Women now influence 90 percent of consumer electronics purchases, from the type and look of the big-screen TV to the color of the iPod speakers for the living room, Best Buy says. The Consumer Electronics Association estimates their influence is less, but still significant and growing. It says women influence 57 percent of purchases, or $80 billion of the $140 billion spent on consumer electronics this year.

"Sure, our stores used to have one primary customer in mind ... that was the young, techno-savvy male," says Best Buy CEO Brad Anderson in an e-mail interview. "Today we know there are more than just young men in our stores — men and women, all ages, all ethnicities and uncountable backgrounds."

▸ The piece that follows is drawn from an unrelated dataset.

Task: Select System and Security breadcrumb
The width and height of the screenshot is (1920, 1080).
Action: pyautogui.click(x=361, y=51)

But, he concedes: "Women likely will notice and appreciate some of the changes more."

What's your lifestyle?

About four years ago Best Buy realized that women were warming up to technology. IPods and flat-screen TVs and cool, tiny little speakers you can hide around your rooms helped push women into the stores.

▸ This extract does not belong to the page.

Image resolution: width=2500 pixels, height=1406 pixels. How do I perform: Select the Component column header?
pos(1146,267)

Overnight, it seemed, consumer electronics became a design element.

"It's no longer the days of eight-track tapes and big speakers with the big foam that smells," Gilbert says. "The products we sell and the services we sell are about trends and fashion."

Best Buy executives started focusing on feedback from female shoppers, and it wasn't good. Many women felt that the sales staff — the "Blue Shirts" that tended to be young men — were dismissive.

"Women couldn't get anyone to help them," Gilbert says. "They weren't treated with respect."

So in 2002, the company embarked on an ambitious "customer-centric" plan that started out with four distinct personalities for its stores to focus on. It gave the personalities names like Barry (an affluent tech enthusiast); Jill (a busy suburban mom); Buzz (a young gadget fiend) and Ray (a price-conscious family guy).

In 2005, 40 percent of 300 stores it redecorated were aimed at Barry, with a separate home-theater department and specialists in mobile electronics. Jill stores had personal shopping assistants for busy moms. Buzz stores had lots of video games, and Ray stores focused on low prices. Some stores had two or more personas going at once.

"We've evolved since then," says spokeswoman Dawn Bryant. Now the strategy is broader, with a move throughout all stores to focus on the individual customer, no matter who that is.

Eventually, all of its nearly 750 U.S. stores will be revamped with a softer, more user-friendly decor and more personalized services, basically the Jill model. Some stores have been completely redesigned, while others have undergone only small changes so far.

The growing popularity of home entertainment systems helped spur Best Buy's changes.

In 2000, Best Buy bought Magnolia Hi-Fi, a Seattle-based retailer of high-end home entertainment centers. After it began putting displays of Magnolia's big-screen TVs in little living rooms in some stores in mid-2005, executives noticed that all different types of customers were coming in.

"It wasn't just the affluent, early-adopter male customer we'd expected," Best Buy President Brian Dunn told stock analysts in May. "Time-starved suburban moms loved the Magnolia rooms. Our young entertainment enthusiasts raved about it. And the value-oriented family man aspired to it, even if he eventually made his purchase in the Best Buy home theater area."